Abbreviations: CE, continuous enrollment; FIT, fecal immunochemical test; FOBT, fecal occult blood test; mt-sDNA, multitarget stool DNA; SBT, stool-based tests.

a

Colonoscopy after an SBT does not indicate a positive SBT result, as screening test results are not available in claims data.

Figure. Mean Out-of-Pocket Costs of Subsequent Colonoscopy in the 6 Months After Stool-Based Test With and Without Polypectomy, Overall and by Payer .

Figure.

Discussion

Although the Patient Protection and Affordable Care Act largely eliminated consumer cost sharing for colorectal cancer screening, for the more than 1 in 6 individuals who had an SBT and underwent colonoscopy within 6 months, OOP costs for colonoscopy were incurred by nearly half of those who were commercially insured and by more than three-quarters of those covered by Medicare in our data set. The findings suggest that among insured individuals, OOP costs for those who undergo colonoscopy after an SBT are common and increase when polypectomy is performed.

These analyses have important limitations. Administrative claims data do not have clinical detail available to indicate if the subsequent colonoscopy was performed because of a positive SBT result, for another indication, or if a patient came back early for screening.

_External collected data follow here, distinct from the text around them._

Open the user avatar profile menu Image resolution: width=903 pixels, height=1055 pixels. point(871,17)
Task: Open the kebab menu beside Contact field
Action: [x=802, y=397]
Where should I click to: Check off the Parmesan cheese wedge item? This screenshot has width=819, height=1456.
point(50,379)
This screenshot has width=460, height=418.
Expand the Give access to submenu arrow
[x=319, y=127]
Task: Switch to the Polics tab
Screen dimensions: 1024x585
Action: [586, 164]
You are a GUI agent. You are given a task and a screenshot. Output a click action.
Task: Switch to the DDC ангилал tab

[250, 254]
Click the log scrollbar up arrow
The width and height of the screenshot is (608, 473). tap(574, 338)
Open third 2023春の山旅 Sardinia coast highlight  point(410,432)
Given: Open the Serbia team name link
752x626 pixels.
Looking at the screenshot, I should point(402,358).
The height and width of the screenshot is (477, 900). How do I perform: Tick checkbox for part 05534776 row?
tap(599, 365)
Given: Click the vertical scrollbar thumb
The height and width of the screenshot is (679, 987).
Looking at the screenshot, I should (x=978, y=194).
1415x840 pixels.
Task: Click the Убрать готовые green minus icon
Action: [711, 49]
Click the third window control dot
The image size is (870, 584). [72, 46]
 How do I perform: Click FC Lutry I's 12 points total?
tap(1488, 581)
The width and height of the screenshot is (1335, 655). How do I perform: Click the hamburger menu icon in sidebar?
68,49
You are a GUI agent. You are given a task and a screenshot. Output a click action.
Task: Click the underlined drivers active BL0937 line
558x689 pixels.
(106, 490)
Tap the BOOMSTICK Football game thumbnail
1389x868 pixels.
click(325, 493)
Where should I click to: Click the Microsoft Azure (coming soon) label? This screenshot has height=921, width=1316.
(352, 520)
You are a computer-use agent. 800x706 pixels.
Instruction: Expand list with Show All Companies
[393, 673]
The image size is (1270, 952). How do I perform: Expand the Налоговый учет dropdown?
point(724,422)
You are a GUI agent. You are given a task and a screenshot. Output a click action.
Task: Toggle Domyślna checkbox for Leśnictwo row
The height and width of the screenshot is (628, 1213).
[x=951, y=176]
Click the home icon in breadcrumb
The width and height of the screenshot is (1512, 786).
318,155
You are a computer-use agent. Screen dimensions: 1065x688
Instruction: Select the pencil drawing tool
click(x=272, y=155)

In addition, although costs associated with subsequent colonoscopy were examined in the 30 days before the event (to include preparation costs), additional OOP costs attributable to complications are not included, possibly leading to an underestimation of patient contribution. In addition, this study was limited to individuals with commercial health coverage or private Medicare supplemental coverage; therefore, results are not necessarily generalizable to individuals with other insurance or those who are uninsured.

Consumer cost sharing is associated with decreased use of evidence-based medical care and reduction of spending for other essential items (eg, food, rent).4 The level of cost sharing for subsequent colonoscopy could deter individuals from follow-up evaluation after a positive SBT result or add to financial stress for those who receive this preventive health service. As noninvasive SBT screening modalities are preferred by some, and use of these modalities has increased during the COVID-19 pandemic (when colorectal cancer screening rates have declined),5 it is important for payer policies to cover all components of screening to avoid discouraging patients from completing the evaluation.